_SUPPLIED MATERIAL_.
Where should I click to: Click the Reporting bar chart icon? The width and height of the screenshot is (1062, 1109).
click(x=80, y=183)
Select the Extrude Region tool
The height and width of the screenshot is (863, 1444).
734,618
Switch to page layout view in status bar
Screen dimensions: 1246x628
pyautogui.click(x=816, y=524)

_EXERCISE AIM_. Each line of the material is to be returned precisely as written.

_WRITTEN SOLUTION_.
Where should I click to: Click the Reporting bar chart icon? The width and height of the screenshot is (1062, 1109).
click(x=80, y=183)
Select the Extrude Region tool
The height and width of the screenshot is (863, 1444).
734,618
Switch to page layout view in status bar
Screen dimensions: 1246x628
pyautogui.click(x=816, y=524)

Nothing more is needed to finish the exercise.